Coherus BioSciences, Inc. launched its Udenyca Onbody, an on-body injector (OBI) presentation of Udenyca (pegfilgrastim-cbqv), the company said Feb. 21. Approved Dec. 22, the OBI is indicated to decrease the incidence of infection, as manifested by febrile neutropenia, in people with nonmyeloid malignancies receiving myelosuppressive anticancer drugs associated with a clinically significant incidence of febrile neutropenia. Udenyca was first approved Nov. 2, 2018, and the leukocyte growth factor is one of six biosimilars of Amgen Inc.’s Neulasta (pegfilgrastim) that the agency has greenlighted. A health care provider must fill the OBI with the co-packaged syringe and apply it to the patient’s abdomen or back of the arm. About 27 hours after it is applied to the skin, the OBI will deliver a 6 mg/0.6 mL dose of Udenyca over about five minutes.

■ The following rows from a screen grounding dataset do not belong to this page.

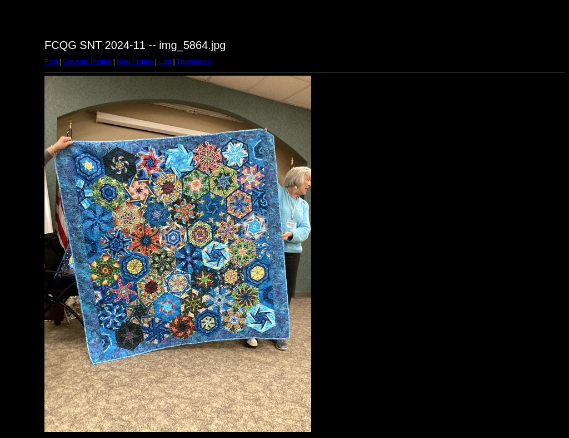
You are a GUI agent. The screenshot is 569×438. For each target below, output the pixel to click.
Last (164, 62)
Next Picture (135, 62)
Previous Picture (87, 62)
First (50, 62)
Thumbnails (194, 62)
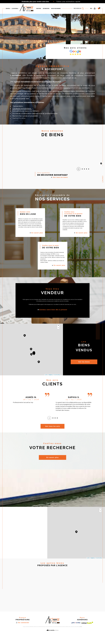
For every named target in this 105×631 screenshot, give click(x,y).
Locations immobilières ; (22, 109)
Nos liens (70, 626)
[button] (87, 152)
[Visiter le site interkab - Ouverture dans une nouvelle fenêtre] (87, 623)
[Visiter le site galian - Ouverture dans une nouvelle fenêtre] (76, 622)
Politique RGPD (76, 626)
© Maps (50, 374)
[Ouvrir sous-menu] (10, 8)
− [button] (58, 328)
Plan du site (55, 626)
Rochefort (67, 88)
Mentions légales (61, 626)
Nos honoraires (49, 626)
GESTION (38, 8)
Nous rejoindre (56, 8)
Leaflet (46, 374)
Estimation (46, 8)
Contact (103, 179)
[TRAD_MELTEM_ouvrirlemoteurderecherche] (79, 8)
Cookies (80, 626)
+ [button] (58, 326)
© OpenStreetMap (56, 374)
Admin (67, 626)
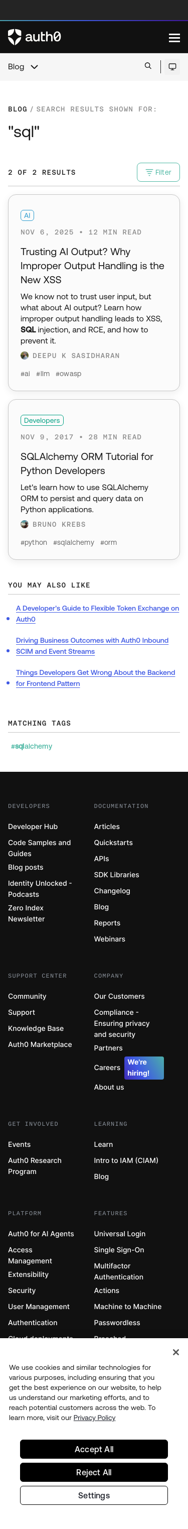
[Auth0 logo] (88, 37)
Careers (129, 1068)
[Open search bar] (148, 66)
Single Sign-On (119, 1250)
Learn (103, 1144)
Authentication (33, 1323)
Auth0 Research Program (35, 1166)
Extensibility (28, 1274)
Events (19, 1144)
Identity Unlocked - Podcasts (40, 889)
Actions (107, 1290)
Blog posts (26, 867)
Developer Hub (33, 826)
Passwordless (117, 1323)
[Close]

Catalyst Pharmaceuticals, Inc.’s Agamree (vamorolone) is now available in the U.S., the company said March 13. The FDA approved the first-in-class corticosteroid on Oct. 26 for the treatment of Duchenne muscular dystrophy in people at least 2 years old. The company is offering the comprehensive support program Catalyst Pathways Patient Assistance Program for Agamree for eligible patients. Drugs.com lists the price of 40 mg/mL oral suspension as more than $10,013.